Earnings per Share for the period, now stand at €0.06.

Gross interest revenues rose by 7%, reaching €19.7m (H1 2024: €18.4m) mainly from growth in customer lending. This was partially offset by lower interest income from Treasury activities, reflecting the impact of declining market interest rates.

Interest expense increased by 30%, reaching €6.6m (H1 2024: €5.1m), mainly due to competitive rates offered on longer-term fixed deposits.

Net interest income was lower by 1% at €13.1m (H1 2024: €13.3m).

Net fee and commission income remained stable at €2.8m (H1 2024: €2.8m), consistent with last year's levels.

Postal sales and other revenues at €21.4m increased by 5% (H1 2024: €20.3m), driven by consistent performance across key business lines at MaltaPost. Efforts continued to focus on the strengthening of the 'One Delivery' last-mile service, while mitigating the decline in Letter Mail volumes.

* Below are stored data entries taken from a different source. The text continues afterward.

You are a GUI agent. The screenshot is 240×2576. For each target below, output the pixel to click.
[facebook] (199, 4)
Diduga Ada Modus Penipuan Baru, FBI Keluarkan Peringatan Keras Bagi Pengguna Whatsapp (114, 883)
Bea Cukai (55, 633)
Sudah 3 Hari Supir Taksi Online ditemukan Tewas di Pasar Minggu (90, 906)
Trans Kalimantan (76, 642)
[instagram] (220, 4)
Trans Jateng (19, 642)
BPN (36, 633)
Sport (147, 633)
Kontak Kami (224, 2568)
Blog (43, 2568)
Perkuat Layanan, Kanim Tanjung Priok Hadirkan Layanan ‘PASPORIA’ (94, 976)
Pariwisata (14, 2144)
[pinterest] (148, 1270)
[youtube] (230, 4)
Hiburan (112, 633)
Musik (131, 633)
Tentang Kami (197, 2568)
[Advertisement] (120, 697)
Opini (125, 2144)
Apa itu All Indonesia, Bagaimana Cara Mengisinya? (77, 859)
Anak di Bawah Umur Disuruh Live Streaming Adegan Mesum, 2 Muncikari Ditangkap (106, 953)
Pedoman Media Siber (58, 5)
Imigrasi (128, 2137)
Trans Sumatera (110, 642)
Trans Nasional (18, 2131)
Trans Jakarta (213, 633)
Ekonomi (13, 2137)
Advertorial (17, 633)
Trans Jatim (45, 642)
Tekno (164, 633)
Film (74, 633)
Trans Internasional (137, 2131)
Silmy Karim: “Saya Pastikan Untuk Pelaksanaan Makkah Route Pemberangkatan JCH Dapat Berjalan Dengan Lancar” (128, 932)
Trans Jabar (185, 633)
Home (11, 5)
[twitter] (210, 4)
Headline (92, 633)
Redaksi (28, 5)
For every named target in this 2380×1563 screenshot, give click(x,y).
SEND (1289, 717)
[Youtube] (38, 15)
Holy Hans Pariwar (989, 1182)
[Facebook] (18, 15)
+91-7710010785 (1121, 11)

Operating Income rose by 2% to €38.1m (H1 2024: €37.3m).

Employee Compensation and Benefits increased by 8% to €14.2m (H1 2024: €13.2m), amid a tight and competitive labour market.

Other Operating Costs fell by 1% to €12.6m (H1 2024: €12.8m), reflecting effective cost management and enhanced operational efficiencies.

Cost Efficiency Ratio of the Bank was 54.4% (H1 2024: 51.5%). For the Group, the ratio was 74.9% (H1 2024: 73.8%), which operates on high volumes and low margins, with a substantial human resource component.

Expected Credit Losses (ECL) as defined and determined by International Financial Reporting Standard 9 (IFRS 9) resulted in a release of €1.0m in the first half of this year, compared to a release of €1.6m in the 2024 corresponding period. The release was mainly from Stage 3 customer exposures.

Financial Position and Capital

Loans and advances to customers rose by 4% to €903.6m (FYE 2024: €872.7m).

Amounts owed to customers decreased by 1% to €1,107.5m from €1,120.0m in FYE 2024.

Group Loan-to-Deposit ratio increased to 81.6% (FYE 2024: 77.9%). The Bank continued to rely on a diversified funding base, which over the years has proven to be stable. The Bank's liquidity ratios remained well in excess of minimum regulatory requirements.

Group Total assets rose to €1,391.8m (FYE 2024: €1,388.4m).

Equity attributable to equity holders of the Bank grew by an additional 3% to €215.9m (FYE 2024: €209.4m).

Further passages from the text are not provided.